Доверяя А.Г. Орлову руководство экспедицией, Екатерина II, вероятно, полагала, что для выполнения такого дерзкого замысла нужен был не столько опытный военачальник, сколько бесстрашный до удали, преданный интересам трона, связанный с авторством проекта политик, обладающий незаурядными организаторскими способностями и темпераментом бойца. И она не ошиблась в своем выборе[241]. В частности, одним Чесменским сражением А.Г. Орлов задал тон всех последующих морских операций.
Екатерина II полагалась и на проницательность Алексея Орлова («Мы ни мало не сомневаемся, по довольно Нами испытанному вашему собственному проницанию, чтобы вы сами достаточно не вникли в сии существительные правила Наших статских мнений»), который поймет ее замысел и будет им руководствоваться – «производить дела Наши равнодушным мужеством, не тревожа себя тем, что в ваших предприятиях вам невозможным встречаться будет»[242]. Иными словами, как некогда в Ропше, Екатерина доверяла Алексею Григорьевичу свои сокровенные планы, полагаясь на его понимание и предоставляя ему право действовать согласно этому плану с «равнодушным мужеством» так, как позволят обстоятельства, не исключая возможности низвержения столицы империи «агарянской».
Вместе с назначением командующим А.Г. Орлову вручались полномочные грамоты: одна для представления тем, кто пожелает участвовать в затеянном Россией деле, другая для предъявления итальянским властям в случае возникновения недоразумений. Кстати, чтобы не допустить появления авантюриста-самозванца, Орлов заранее заготовил свой портрет, который можно было показывать единоверцам[243].
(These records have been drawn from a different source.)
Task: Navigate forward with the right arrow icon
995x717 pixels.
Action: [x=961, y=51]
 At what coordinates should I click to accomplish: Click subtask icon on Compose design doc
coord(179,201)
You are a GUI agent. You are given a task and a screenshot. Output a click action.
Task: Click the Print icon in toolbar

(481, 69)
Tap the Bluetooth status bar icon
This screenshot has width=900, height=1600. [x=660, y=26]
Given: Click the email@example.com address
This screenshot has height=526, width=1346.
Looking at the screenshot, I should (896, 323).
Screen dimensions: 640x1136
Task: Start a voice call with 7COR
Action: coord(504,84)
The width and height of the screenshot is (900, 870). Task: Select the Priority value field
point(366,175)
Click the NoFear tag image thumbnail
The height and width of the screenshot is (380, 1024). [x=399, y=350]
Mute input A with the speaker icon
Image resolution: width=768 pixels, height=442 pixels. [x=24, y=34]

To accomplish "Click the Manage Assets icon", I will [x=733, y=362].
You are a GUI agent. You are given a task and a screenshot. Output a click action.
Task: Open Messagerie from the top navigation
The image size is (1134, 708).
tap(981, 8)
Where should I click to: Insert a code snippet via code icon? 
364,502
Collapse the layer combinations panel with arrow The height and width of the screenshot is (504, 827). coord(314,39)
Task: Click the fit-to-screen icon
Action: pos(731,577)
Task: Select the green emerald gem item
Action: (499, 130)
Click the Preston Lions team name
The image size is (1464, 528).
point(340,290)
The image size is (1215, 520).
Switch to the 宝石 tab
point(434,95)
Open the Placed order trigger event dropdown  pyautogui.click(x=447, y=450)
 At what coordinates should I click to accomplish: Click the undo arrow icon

Тем не менее, в рескрипте от 29 января Екатерина ни звуком не отозвалась на идею освобождения угнетенных единоверцев, более того, она подчеркнула, что «прямая наша цель быть долженствует» в диверсии. Ум императрицы работал расчетливо: она кратко сообщала, что российские добровольцы по преимуществу из преображенцев, о чьей присылке просил А. Орлов, будут прибывать по два-три человека «под приличным предлогом», ибо все приготовления надлежит хранить в глубокой тайне. Основной силой сухопутной части операции должны стать сами единоверцы, которых необходимо приводить к единению с помощью «лучших людей между разными народами»; этих «лучших» надлежит склонять на свою сторону, а оплату их услуг осуществит маркиз Маруцци. Алексею Орлову следовало умерить свой боевой пыл и раньше времени не подвергать себя опасности. Флот должен был приходить небольшими группами. В рескрипте Екатерина обращалась к нему с просьбой высказать «собственные ваши рассуждения о удобности, пользе, времени и количестве отправляемой отсюда в Средиземное море эскадры Нашей»[244].